Whether you prepare your own returns or engage a professional, create a file called “2015 Taxes”. In it, put last year’s return, which will be your guide to what’s missing. Be on the lookout for tax documents that are rolling in, including 1099’s and W-2s and information from bank, investment/mutual fund companies and lenders should have all sent tax documents by mid-February. If you didn't receive them, they may be  available online. Gather your credit card summaries and review checking accounts for deductions, like charitable donations and job search costs.

This is the second tax season where you will need to tell the government whether or not you have health insurance. Taxpayers are not required to send the IRS information forms or other proof of health care coverage when filing their tax return. However, if you have coverage through the Marketplace and qualify for a premium tax credit, you must file a tax return with Form 1095-A to claim the credit and to reconcile any advance payments made on their behalf in 2015. A reminder, the penalty for not having health insurance has increased: it is the greater of $325 per adult or 2 percent of your taxable income. There are a number of exemptions - go to HealthCare.gov to see if you qualify.

Many of you have asked me whether or not you need to hire CPA. If you have a complicated financial life, you may want to pay up for a professional. For example, those who are self-employed may want someone who is familiar with Schedule C; who can advise on the best type of retirement plan to use; and who will let you know if you should file a Form 1099 to report any payments you made to others. Or if you had a lot of investment activity, sold property, have to file an estate tax return for someone else, or if you are one of the over 5 million taxpayers who are subject to Alternative Minimum Tax, you may want to guidance to help minimize the tax consequences. If this is the first year that you are hiring a tax preparer, make sure that he or she is legitimate -- use the IRS database to check on credentials.

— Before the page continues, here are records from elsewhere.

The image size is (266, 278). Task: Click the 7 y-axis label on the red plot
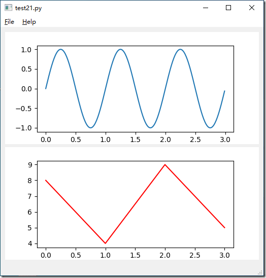coord(30,196)
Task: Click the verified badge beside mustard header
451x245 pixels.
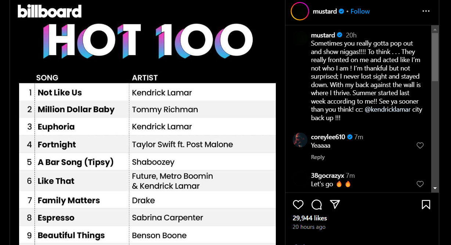Action: click(x=342, y=11)
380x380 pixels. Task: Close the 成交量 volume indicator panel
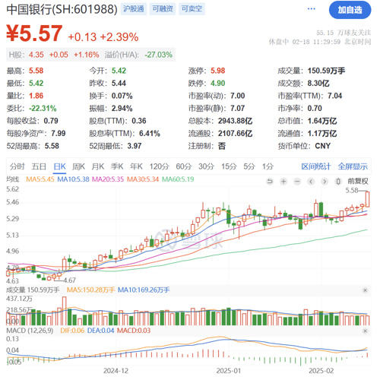[365, 290]
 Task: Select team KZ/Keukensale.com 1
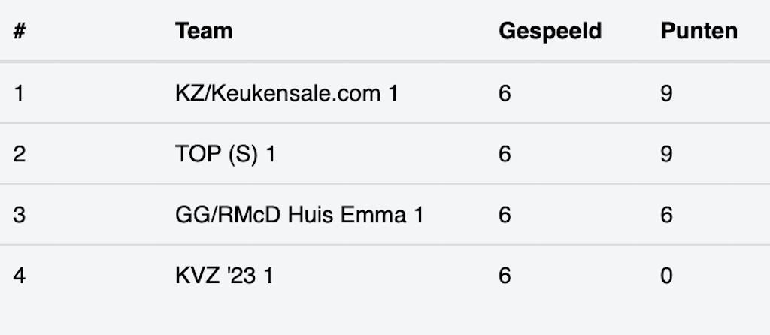coord(286,94)
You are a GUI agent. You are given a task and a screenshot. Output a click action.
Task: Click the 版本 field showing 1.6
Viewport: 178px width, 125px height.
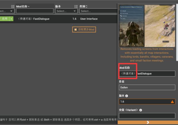pyautogui.click(x=144, y=102)

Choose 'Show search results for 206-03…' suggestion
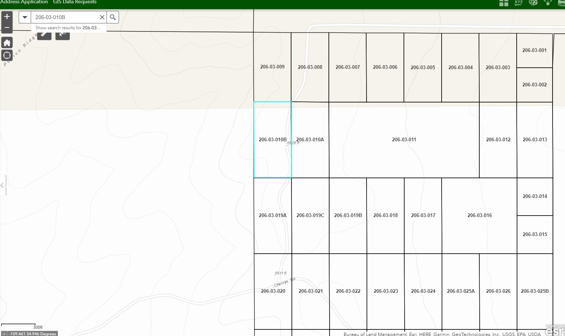pos(68,28)
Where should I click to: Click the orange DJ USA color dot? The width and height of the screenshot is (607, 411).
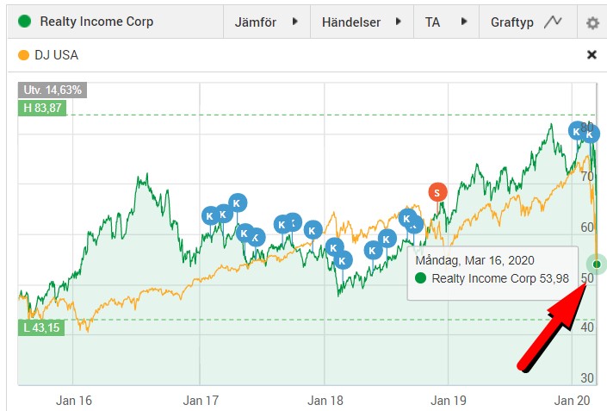pyautogui.click(x=23, y=55)
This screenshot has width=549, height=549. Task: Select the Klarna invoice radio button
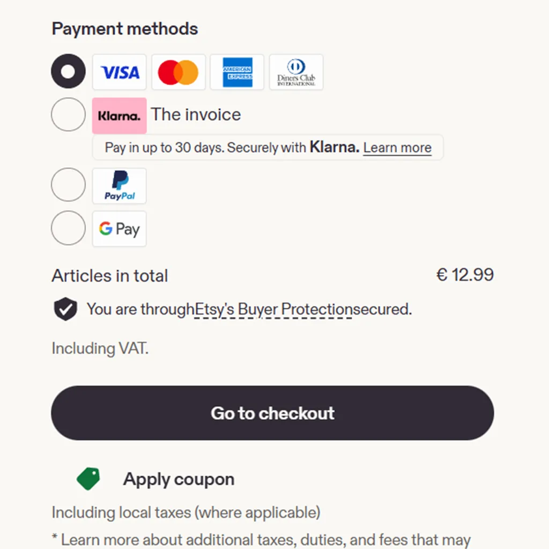coord(68,115)
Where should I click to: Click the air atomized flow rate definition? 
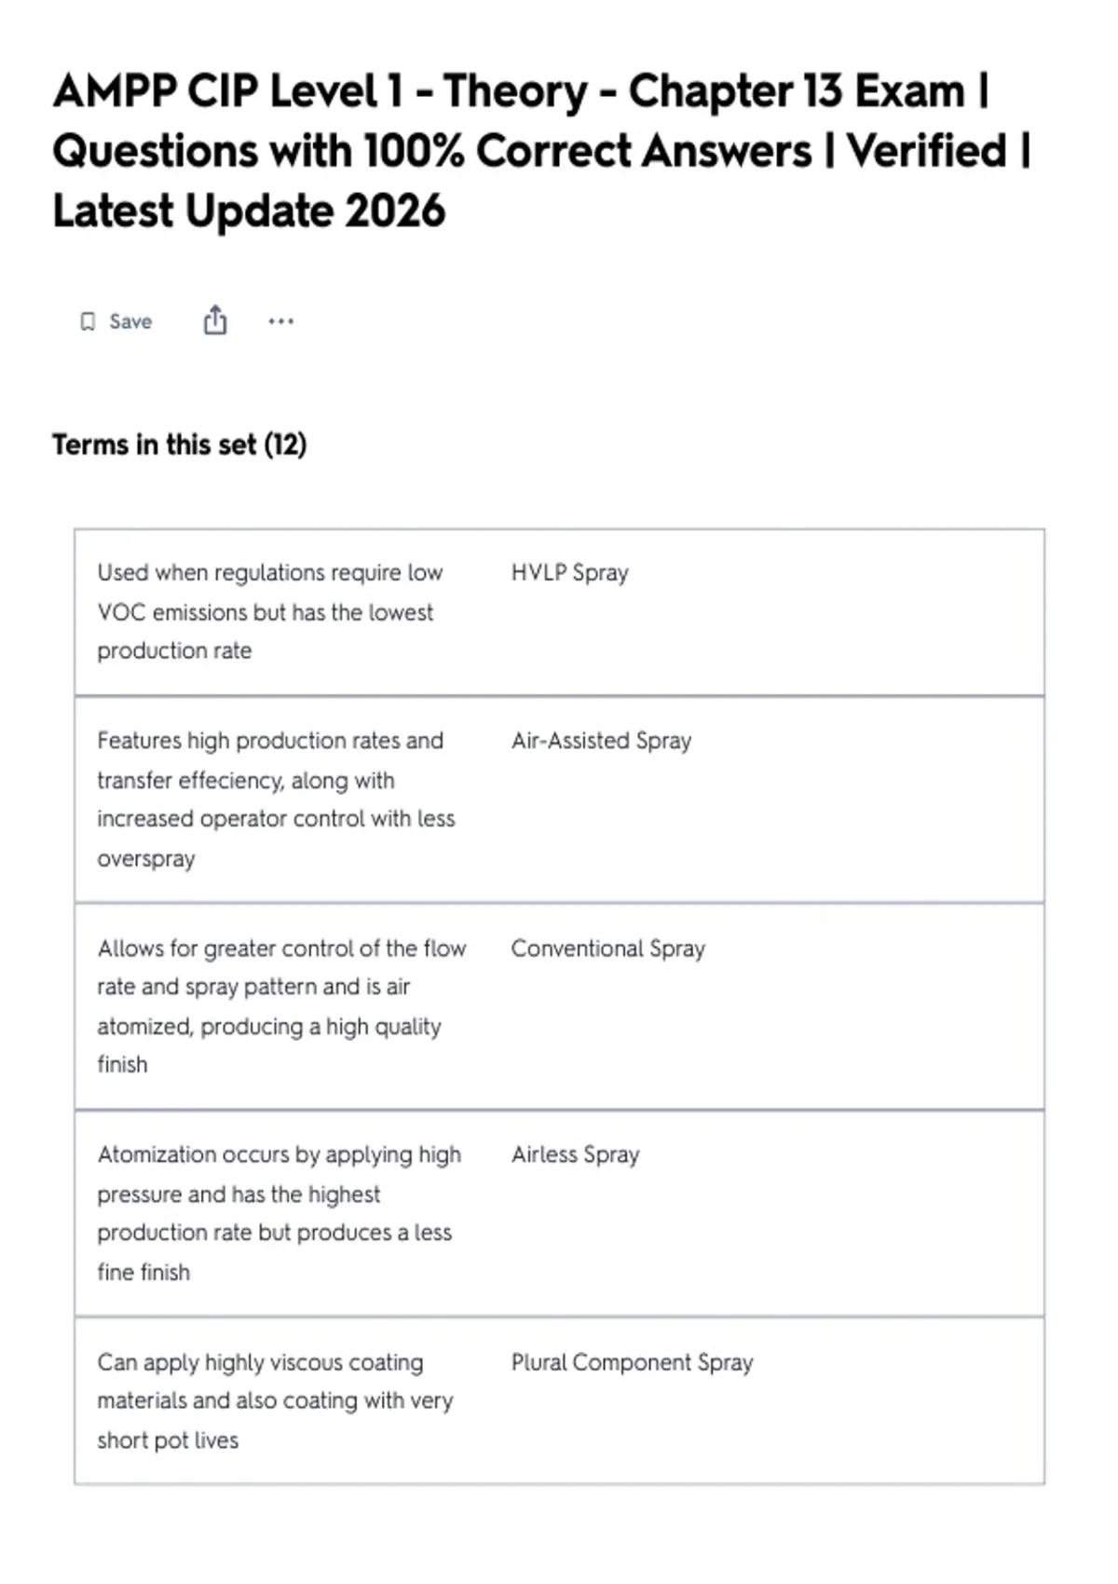tap(281, 1006)
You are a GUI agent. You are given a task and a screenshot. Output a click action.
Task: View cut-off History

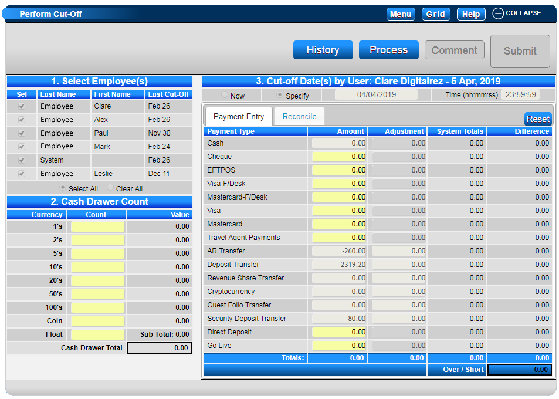[x=323, y=50]
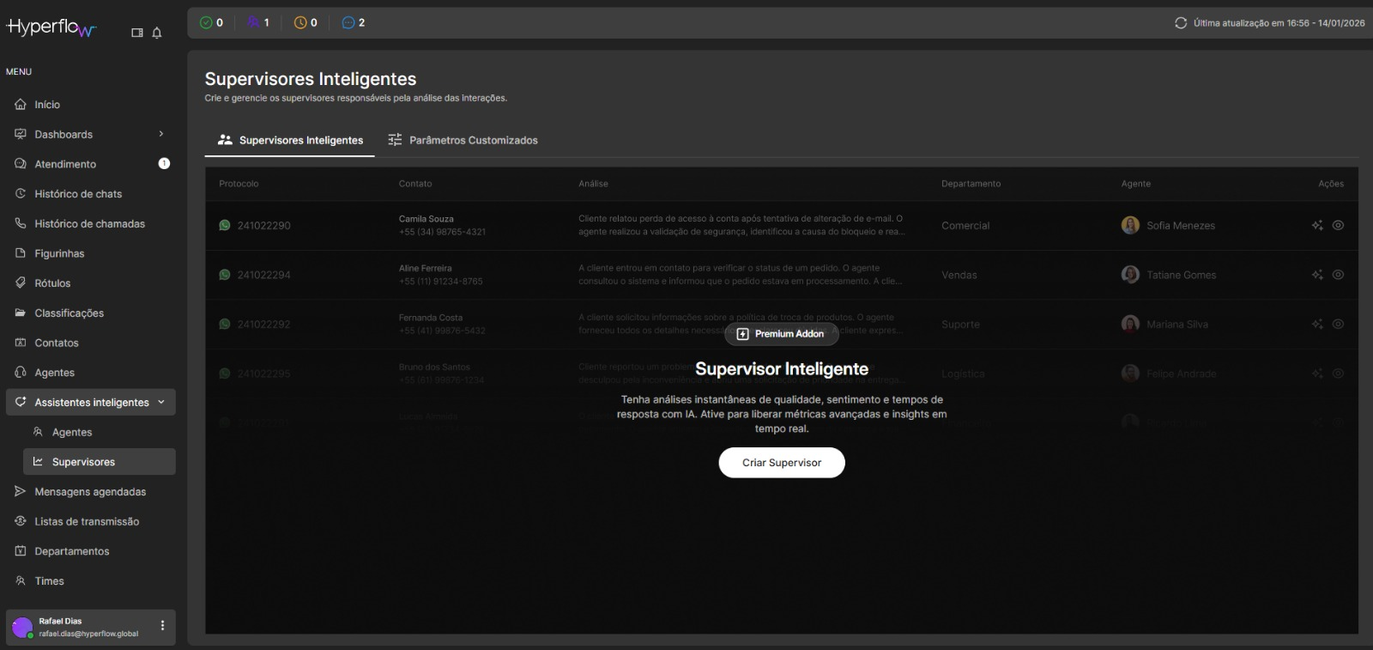
Task: Toggle eye view icon for Tatiane Gomes row
Action: pyautogui.click(x=1338, y=275)
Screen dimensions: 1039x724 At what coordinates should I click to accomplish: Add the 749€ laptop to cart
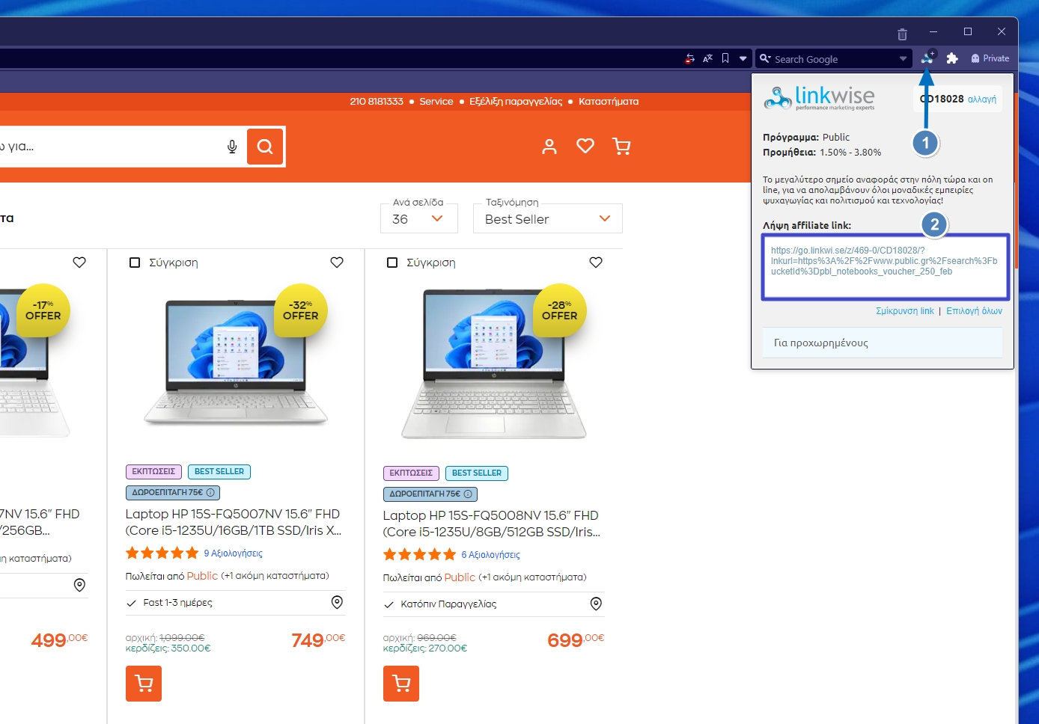[x=144, y=683]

Low-and moderate-income taxpayers should use the Volunteer Income Tax Assistance or and Tax Counseling for the Elderly, which is operated by the AARP Foundation’s Tax Aide Program. If eligible, you can get FREE help by visiting one of the more than 12,000 community-based tax help sites staffed by volunteers. To find the nearest site, use the IRS' VITA/TCE Site Locator.

If you are going it alone and your income is $62,000 or less, the IRS provides free tax prep software called “Free File”. If you don’t qualify, you are left with three main choices: Turbo Tax, H&R Block and Tax Act. Most tax preparers that I spoke to say that Turbo Tax may be the best bet, even though it costs more than its competitors. They cite Turbo Tax’s easier to use platform and the interface’s ability to save time and reduce errors.

Whether you prepare your own returns or hire a pro, be sure to e-file, because the IRS says that the the error rate for a paper return is about 20 percent, compared with an e-file return error rate of about one percent. And if you are due a refund, it will come faster if you e-file.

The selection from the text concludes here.